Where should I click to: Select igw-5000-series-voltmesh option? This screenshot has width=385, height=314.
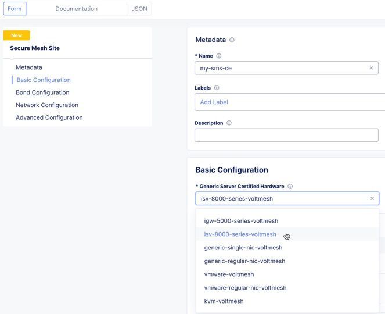tap(241, 221)
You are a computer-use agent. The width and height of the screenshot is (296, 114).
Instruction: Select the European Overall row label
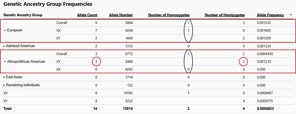(x=62, y=23)
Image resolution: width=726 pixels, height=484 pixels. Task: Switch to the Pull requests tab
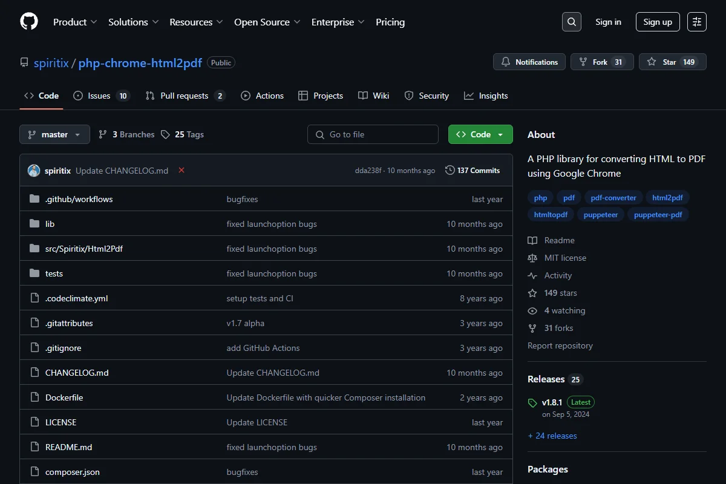[x=185, y=96]
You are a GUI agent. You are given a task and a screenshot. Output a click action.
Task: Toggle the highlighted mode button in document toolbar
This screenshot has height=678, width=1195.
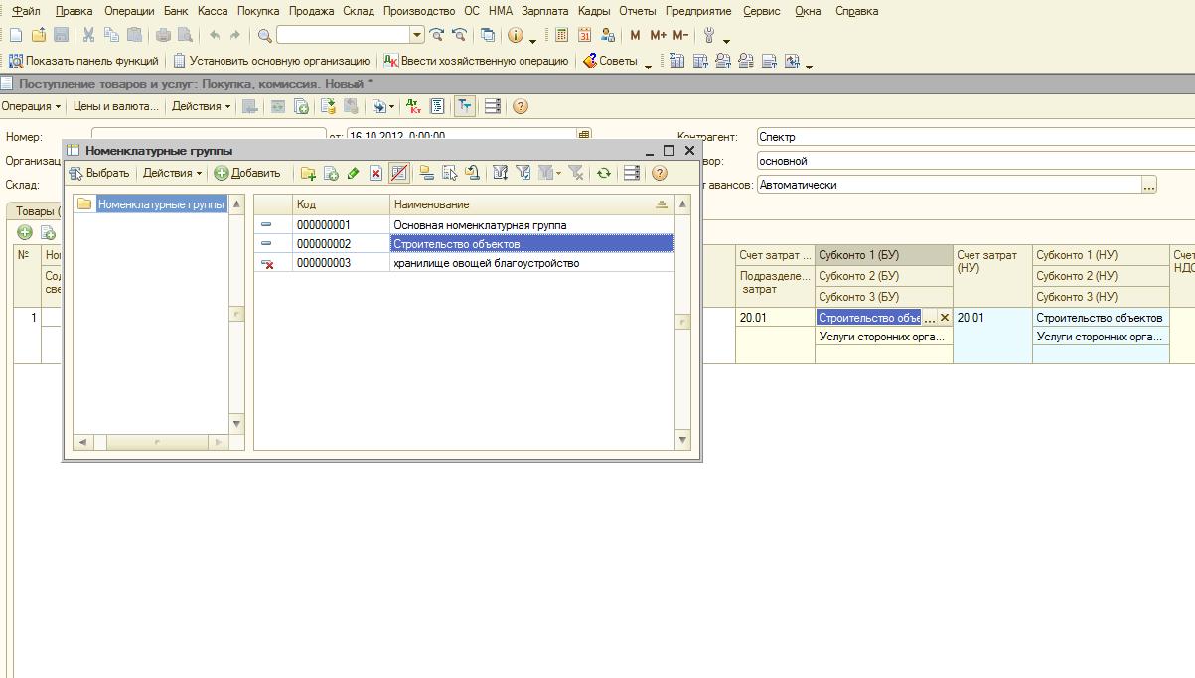click(x=464, y=106)
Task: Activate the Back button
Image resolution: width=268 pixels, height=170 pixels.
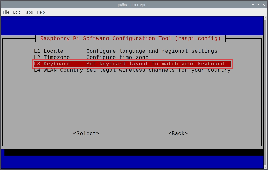Action: pyautogui.click(x=178, y=133)
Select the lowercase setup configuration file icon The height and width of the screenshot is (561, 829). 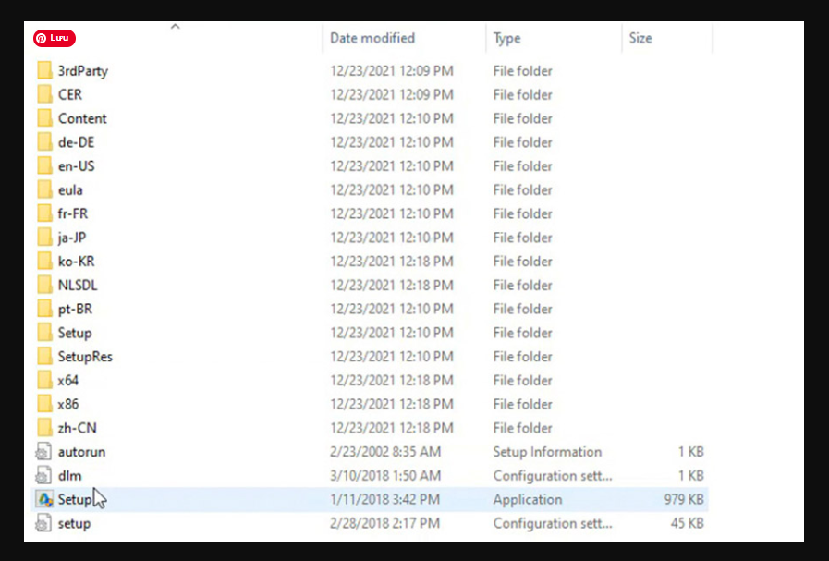pyautogui.click(x=43, y=523)
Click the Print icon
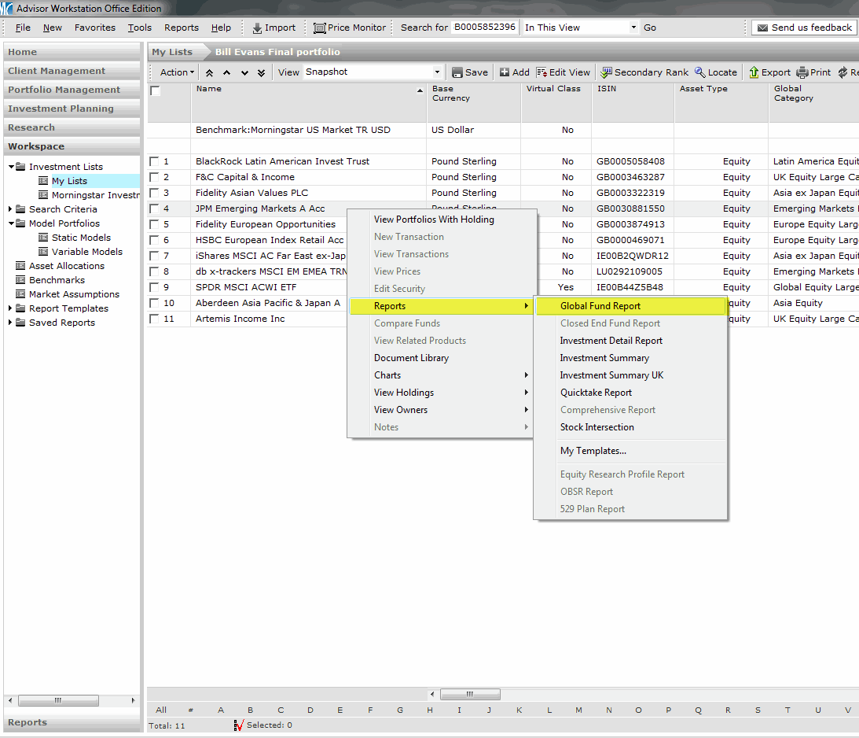 (802, 72)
-*-
▶ _What is being asked_
Update the entries from the beginning through the line that contains "[x=185, y=96]", replacing "screenshot" with "capture" and keeping all other text unchanged. Omit the pictures from your answer.

▶ _Exercise response_
Where should I click to: Select igw-5000-series-voltmesh option? This capture has width=385, height=314.
tap(241, 221)
You are a computer-use agent. The width and height of the capture is (296, 114).
Instruction: Select the European Overall row label
(x=62, y=23)
Image resolution: width=726 pixels, height=484 pixels. Task: Switch to the Pull requests tab
[x=185, y=96]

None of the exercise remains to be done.